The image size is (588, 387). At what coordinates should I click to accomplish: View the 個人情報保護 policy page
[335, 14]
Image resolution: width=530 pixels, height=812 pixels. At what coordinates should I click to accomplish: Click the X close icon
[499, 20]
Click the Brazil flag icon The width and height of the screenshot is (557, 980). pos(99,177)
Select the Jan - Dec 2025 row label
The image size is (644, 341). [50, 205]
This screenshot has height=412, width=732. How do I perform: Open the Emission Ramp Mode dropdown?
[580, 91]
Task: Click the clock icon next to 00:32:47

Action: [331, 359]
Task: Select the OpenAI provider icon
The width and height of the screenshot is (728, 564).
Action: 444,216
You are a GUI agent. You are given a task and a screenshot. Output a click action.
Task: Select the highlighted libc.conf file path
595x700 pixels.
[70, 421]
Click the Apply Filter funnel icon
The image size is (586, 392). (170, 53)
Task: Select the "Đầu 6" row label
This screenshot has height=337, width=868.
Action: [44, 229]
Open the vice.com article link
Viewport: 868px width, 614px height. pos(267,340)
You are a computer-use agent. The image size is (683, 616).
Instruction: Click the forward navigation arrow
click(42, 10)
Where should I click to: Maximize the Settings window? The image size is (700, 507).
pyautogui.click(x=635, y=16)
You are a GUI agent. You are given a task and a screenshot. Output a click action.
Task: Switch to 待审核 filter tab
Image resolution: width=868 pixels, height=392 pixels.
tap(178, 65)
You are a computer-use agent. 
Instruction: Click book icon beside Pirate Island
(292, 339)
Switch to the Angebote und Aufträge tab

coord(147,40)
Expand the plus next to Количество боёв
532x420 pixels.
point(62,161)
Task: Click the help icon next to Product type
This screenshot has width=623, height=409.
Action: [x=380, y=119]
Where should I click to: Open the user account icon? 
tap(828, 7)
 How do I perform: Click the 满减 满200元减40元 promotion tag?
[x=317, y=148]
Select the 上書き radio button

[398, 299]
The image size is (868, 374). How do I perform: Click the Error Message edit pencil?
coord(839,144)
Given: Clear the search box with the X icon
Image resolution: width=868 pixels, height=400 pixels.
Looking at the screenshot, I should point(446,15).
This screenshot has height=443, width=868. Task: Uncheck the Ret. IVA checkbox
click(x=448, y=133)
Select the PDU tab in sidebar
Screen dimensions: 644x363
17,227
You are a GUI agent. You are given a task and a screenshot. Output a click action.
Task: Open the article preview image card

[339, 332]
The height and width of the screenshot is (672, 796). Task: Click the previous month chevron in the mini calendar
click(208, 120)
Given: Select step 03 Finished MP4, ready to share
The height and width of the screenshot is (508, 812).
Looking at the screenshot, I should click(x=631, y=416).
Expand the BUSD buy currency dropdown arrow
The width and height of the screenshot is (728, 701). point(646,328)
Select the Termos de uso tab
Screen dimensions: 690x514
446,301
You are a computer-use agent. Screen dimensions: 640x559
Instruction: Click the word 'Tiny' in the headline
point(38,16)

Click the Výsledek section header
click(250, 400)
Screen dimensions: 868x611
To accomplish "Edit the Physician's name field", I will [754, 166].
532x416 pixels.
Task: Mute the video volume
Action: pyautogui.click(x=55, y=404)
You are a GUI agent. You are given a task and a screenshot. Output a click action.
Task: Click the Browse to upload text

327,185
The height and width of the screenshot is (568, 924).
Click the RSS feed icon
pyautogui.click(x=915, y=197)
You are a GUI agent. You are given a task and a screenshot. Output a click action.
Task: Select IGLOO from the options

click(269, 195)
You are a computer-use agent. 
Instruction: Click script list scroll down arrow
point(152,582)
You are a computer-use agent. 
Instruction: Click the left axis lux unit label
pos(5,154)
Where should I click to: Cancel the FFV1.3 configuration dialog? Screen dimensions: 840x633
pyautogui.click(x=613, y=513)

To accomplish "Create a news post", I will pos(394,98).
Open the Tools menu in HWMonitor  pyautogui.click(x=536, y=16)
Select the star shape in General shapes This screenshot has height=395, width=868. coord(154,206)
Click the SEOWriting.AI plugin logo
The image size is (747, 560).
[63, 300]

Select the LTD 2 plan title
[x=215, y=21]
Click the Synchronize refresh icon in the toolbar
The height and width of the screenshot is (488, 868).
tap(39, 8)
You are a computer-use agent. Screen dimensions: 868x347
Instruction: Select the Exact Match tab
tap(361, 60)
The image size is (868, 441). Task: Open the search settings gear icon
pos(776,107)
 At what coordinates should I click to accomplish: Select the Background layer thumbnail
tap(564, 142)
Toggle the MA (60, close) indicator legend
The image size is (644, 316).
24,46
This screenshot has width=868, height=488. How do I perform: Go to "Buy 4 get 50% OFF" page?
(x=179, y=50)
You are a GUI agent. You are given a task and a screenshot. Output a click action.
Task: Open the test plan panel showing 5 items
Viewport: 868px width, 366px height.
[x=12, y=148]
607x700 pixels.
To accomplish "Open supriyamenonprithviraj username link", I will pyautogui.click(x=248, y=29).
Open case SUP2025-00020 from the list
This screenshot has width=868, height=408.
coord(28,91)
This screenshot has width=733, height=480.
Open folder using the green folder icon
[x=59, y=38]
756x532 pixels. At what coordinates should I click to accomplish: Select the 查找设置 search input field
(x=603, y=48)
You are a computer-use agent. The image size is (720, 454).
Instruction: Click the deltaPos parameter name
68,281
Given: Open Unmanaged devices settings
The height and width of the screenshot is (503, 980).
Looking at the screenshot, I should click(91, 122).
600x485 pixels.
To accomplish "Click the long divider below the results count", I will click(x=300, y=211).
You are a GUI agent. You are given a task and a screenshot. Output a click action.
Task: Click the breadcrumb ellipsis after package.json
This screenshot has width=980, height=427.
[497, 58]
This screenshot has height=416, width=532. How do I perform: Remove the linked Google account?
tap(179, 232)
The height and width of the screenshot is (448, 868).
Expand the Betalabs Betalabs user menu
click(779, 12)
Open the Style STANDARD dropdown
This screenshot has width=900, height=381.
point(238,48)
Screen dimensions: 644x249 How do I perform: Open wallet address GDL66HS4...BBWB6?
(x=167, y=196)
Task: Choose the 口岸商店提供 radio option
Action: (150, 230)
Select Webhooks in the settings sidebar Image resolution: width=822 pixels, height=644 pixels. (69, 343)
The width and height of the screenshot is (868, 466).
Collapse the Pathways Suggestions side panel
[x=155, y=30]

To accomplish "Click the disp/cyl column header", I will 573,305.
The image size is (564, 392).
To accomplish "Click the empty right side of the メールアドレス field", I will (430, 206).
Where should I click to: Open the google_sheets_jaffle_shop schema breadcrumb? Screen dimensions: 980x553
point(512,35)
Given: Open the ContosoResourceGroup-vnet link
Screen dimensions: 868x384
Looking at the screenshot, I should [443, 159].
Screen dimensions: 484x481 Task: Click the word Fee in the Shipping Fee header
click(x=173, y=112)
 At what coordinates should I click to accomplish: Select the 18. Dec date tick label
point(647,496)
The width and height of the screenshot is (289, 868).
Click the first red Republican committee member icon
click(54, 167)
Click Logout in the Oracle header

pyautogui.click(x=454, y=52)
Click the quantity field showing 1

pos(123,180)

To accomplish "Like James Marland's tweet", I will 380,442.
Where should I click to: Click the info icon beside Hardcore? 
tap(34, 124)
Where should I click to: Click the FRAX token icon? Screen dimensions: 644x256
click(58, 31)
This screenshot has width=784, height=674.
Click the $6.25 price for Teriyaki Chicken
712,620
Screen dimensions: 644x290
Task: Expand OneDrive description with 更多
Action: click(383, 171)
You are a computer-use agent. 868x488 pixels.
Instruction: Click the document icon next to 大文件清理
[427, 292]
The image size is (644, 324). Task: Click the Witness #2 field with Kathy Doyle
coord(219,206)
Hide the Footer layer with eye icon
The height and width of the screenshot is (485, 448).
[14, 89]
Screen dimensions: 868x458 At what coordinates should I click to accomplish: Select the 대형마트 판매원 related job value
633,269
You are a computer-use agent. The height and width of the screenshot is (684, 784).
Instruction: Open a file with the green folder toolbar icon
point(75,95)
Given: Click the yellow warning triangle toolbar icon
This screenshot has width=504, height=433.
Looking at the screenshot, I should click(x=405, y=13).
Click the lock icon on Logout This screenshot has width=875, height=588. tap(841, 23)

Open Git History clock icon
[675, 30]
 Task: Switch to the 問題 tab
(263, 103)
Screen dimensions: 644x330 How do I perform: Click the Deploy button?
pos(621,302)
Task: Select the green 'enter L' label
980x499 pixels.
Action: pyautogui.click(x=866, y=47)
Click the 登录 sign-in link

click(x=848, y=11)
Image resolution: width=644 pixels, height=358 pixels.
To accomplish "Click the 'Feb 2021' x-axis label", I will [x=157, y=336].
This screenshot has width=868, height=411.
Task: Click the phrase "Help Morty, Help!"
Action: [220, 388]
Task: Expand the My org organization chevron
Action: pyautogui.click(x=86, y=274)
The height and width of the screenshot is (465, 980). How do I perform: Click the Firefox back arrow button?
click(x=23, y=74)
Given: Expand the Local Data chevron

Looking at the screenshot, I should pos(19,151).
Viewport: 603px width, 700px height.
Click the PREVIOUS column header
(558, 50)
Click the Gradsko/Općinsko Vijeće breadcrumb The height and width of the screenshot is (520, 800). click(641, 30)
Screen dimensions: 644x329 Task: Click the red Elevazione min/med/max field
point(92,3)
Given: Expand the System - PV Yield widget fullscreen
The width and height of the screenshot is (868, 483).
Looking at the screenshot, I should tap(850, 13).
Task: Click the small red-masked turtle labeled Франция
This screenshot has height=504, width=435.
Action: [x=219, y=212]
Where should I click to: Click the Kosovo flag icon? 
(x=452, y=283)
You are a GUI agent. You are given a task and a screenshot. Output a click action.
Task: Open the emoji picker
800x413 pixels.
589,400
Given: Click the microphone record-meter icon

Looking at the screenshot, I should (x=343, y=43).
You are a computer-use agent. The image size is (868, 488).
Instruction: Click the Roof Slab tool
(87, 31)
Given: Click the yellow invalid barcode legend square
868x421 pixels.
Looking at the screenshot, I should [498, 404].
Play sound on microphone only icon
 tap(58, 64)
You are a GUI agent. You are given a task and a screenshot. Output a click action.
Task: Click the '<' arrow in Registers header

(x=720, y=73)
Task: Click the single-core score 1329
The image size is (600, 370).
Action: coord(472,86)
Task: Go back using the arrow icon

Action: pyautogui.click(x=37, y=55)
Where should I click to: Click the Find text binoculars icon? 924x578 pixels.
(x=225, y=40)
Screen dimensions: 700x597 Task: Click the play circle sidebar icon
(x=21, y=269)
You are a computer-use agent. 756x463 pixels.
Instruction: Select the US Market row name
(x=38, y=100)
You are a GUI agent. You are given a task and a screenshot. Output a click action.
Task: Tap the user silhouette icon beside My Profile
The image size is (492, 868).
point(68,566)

▶ Task to complete
Pull every line with the string "yellow" out of the material.

▶ Solution to this exercise
Given: Click the yellow warning triangle toolbar icon
Given: Click the yellow invalid barcode legend square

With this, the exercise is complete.